(EXERCISE DESCRIPTION): Your response should consist of the full data, set down exactly.

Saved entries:
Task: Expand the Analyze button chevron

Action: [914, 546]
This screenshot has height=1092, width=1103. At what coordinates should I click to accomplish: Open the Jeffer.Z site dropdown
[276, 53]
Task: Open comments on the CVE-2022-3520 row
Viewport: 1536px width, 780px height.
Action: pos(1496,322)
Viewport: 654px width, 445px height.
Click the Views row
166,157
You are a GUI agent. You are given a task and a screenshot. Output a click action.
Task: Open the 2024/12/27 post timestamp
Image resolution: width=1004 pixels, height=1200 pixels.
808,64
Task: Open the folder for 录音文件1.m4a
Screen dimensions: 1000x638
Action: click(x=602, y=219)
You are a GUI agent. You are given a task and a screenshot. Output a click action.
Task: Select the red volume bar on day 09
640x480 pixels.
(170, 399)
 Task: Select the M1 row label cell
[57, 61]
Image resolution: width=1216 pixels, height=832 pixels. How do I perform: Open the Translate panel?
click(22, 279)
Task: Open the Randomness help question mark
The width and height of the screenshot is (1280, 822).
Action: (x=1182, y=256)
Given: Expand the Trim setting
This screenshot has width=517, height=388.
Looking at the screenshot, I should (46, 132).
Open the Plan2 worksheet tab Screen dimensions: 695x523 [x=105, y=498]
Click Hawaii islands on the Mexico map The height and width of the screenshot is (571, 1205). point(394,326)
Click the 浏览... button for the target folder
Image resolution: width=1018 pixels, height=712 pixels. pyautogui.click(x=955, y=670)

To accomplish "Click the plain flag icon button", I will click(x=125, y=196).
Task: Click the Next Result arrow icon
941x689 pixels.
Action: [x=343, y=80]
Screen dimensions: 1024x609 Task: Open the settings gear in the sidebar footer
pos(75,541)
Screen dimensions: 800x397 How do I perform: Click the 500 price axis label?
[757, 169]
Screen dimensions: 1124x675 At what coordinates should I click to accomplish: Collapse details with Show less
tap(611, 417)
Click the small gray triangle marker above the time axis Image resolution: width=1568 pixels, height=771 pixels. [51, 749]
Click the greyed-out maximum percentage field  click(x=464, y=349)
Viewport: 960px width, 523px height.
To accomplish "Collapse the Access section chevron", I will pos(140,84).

(COMPLETED TASK):
Task: Expand the Analyze button chevron

Action: [914, 546]
This screenshot has height=1092, width=1103. At what coordinates should I click to accomplish: Open the Jeffer.Z site dropdown
[276, 53]
Task: Open comments on the CVE-2022-3520 row
Viewport: 1536px width, 780px height.
Action: pos(1496,322)
Viewport: 654px width, 445px height.
Click the Views row
166,157
You are a GUI agent. You are given a task and a screenshot. Output a click action.
Task: Open the 2024/12/27 post timestamp
Image resolution: width=1004 pixels, height=1200 pixels.
808,64
Task: Open the folder for 录音文件1.m4a
Screen dimensions: 1000x638
Action: click(x=602, y=219)
You are a GUI agent. You are given a task and a screenshot. Output a click action.
Task: Select the red volume bar on day 09
640x480 pixels.
(170, 399)
 Task: Select the M1 row label cell
[57, 61]
Image resolution: width=1216 pixels, height=832 pixels. How do I perform: Open the Translate panel?
click(22, 279)
Task: Open the Randomness help question mark
The width and height of the screenshot is (1280, 822).
Action: (x=1182, y=256)
Given: Expand the Trim setting
This screenshot has width=517, height=388.
Looking at the screenshot, I should (46, 132).
Open the Plan2 worksheet tab Screen dimensions: 695x523 [x=105, y=498]
Click Hawaii islands on the Mexico map The height and width of the screenshot is (571, 1205). point(394,326)
Click the 浏览... button for the target folder
Image resolution: width=1018 pixels, height=712 pixels. pyautogui.click(x=955, y=670)

To accomplish "Click the plain flag icon button", I will click(x=125, y=196).
Task: Click the Next Result arrow icon
941x689 pixels.
Action: [x=343, y=80]
Screen dimensions: 1024x609 Task: Open the settings gear in the sidebar footer
pos(75,541)
Screen dimensions: 800x397 How do I perform: Click the 500 price axis label?
[757, 169]
Screen dimensions: 1124x675 At what coordinates should I click to accomplish: Collapse details with Show less
tap(611, 417)
Click the small gray triangle marker above the time axis Image resolution: width=1568 pixels, height=771 pixels. [51, 749]
Click the greyed-out maximum percentage field  click(x=464, y=349)
Viewport: 960px width, 523px height.
To accomplish "Collapse the Access section chevron", I will pos(140,84).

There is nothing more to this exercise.